(Instructions for the task): I need the records below restated word for word, without their pictures.
_ _ _ _ _ _ _
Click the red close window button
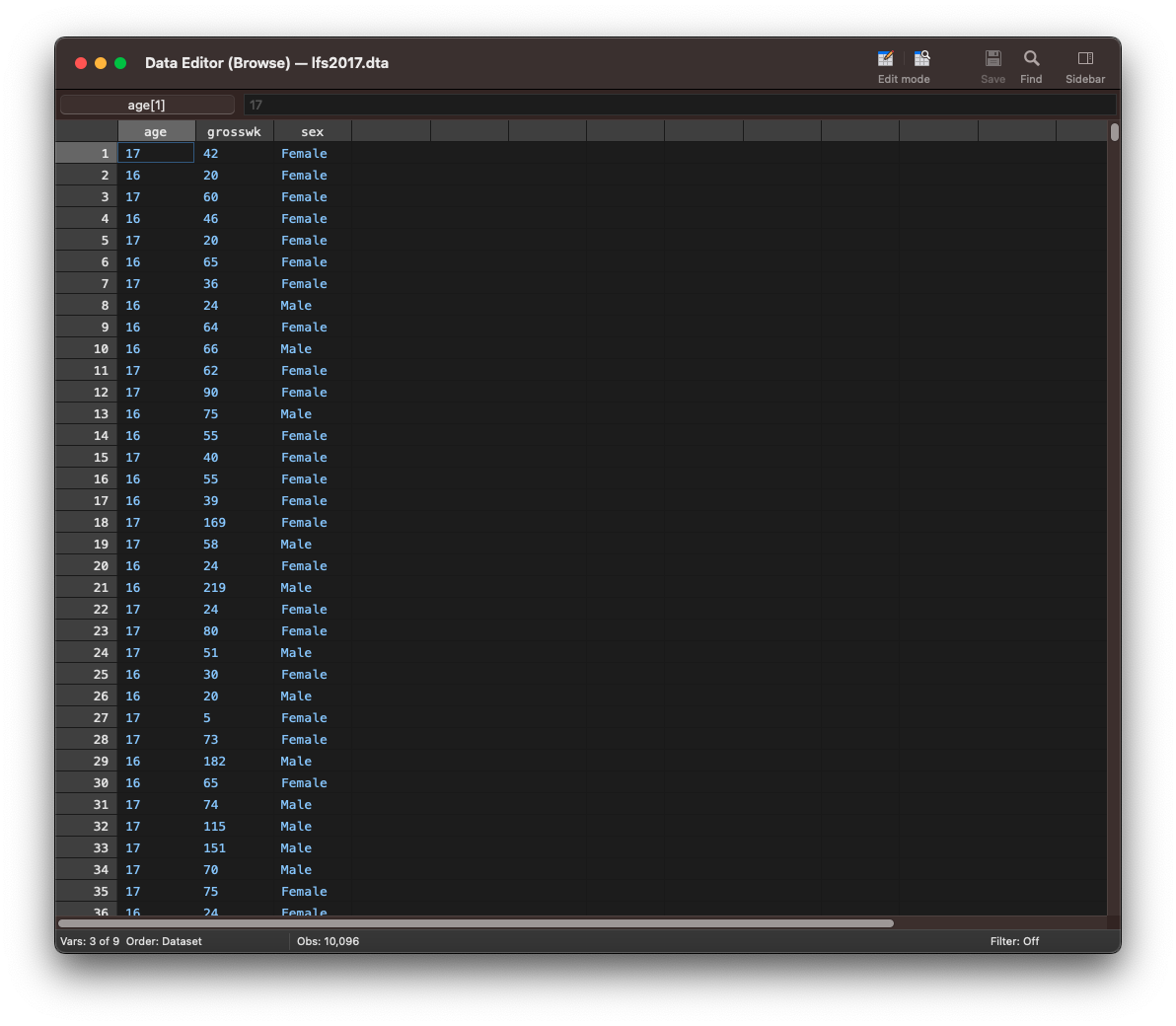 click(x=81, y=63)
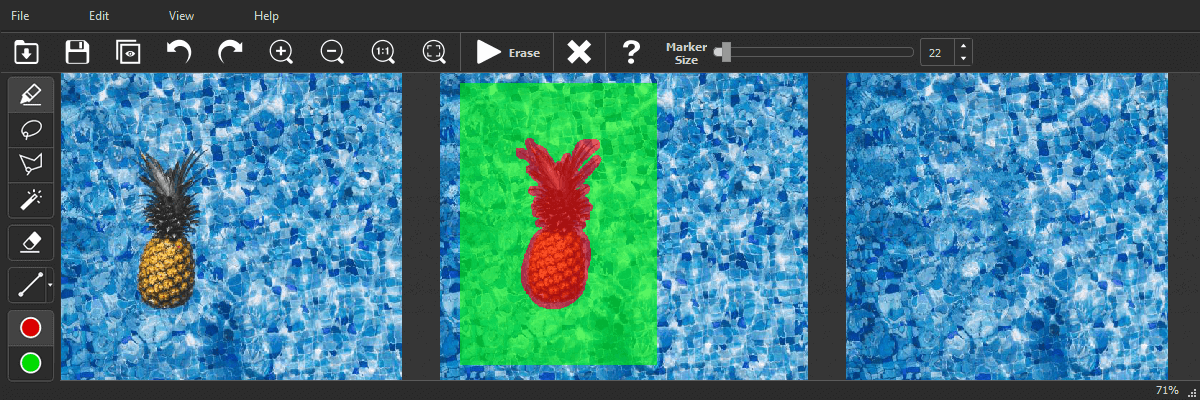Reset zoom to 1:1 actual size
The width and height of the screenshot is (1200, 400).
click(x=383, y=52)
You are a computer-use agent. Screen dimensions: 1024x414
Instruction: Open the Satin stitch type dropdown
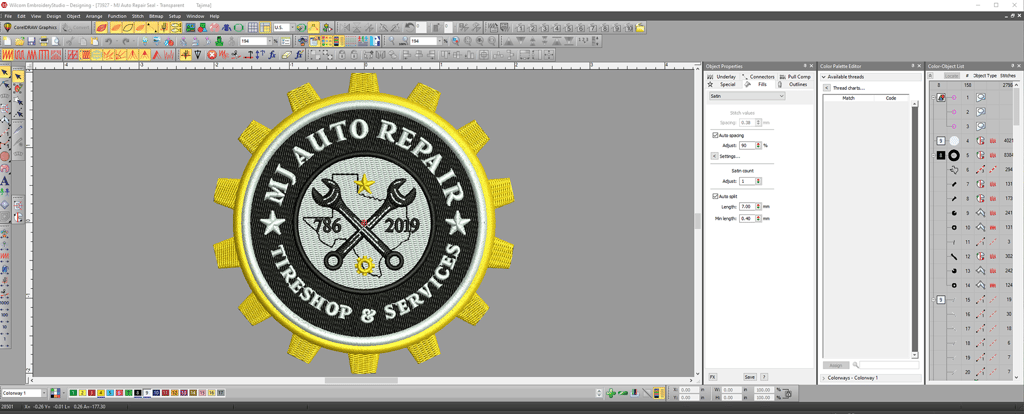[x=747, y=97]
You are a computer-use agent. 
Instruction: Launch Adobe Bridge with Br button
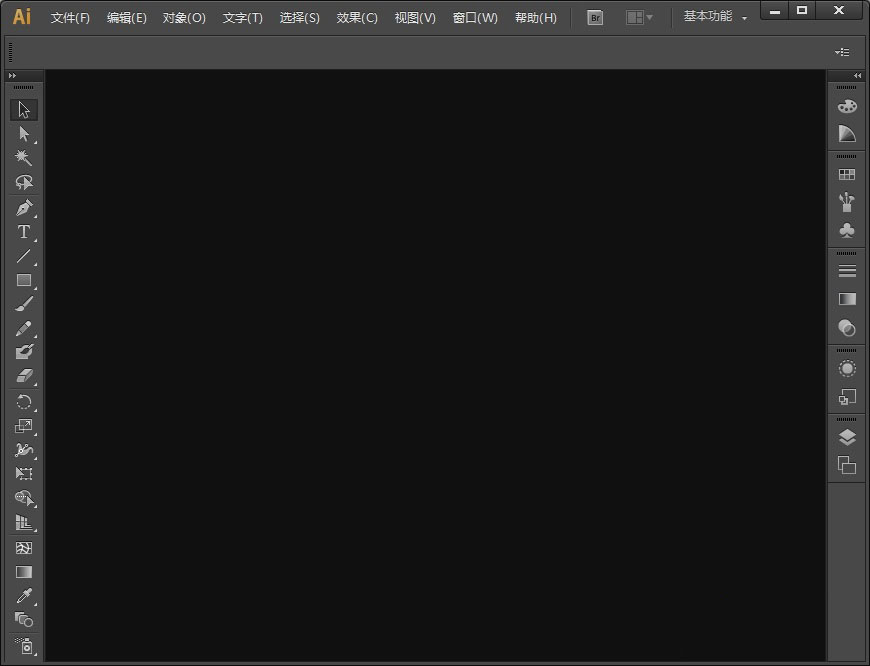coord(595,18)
_ _ _ _ _ _ _
(Solved problem):
Click the red close window button
 click(x=81, y=63)
Reset zoom to 1:1 actual size
The width and height of the screenshot is (1200, 400).
click(x=383, y=52)
You are a computer-use agent. Screen dimensions: 1024x414
Instruction: Open the Satin stitch type dropdown
[x=747, y=97]
You are a computer-use agent. 
Instruction: Launch Adobe Bridge with Br button
coord(595,18)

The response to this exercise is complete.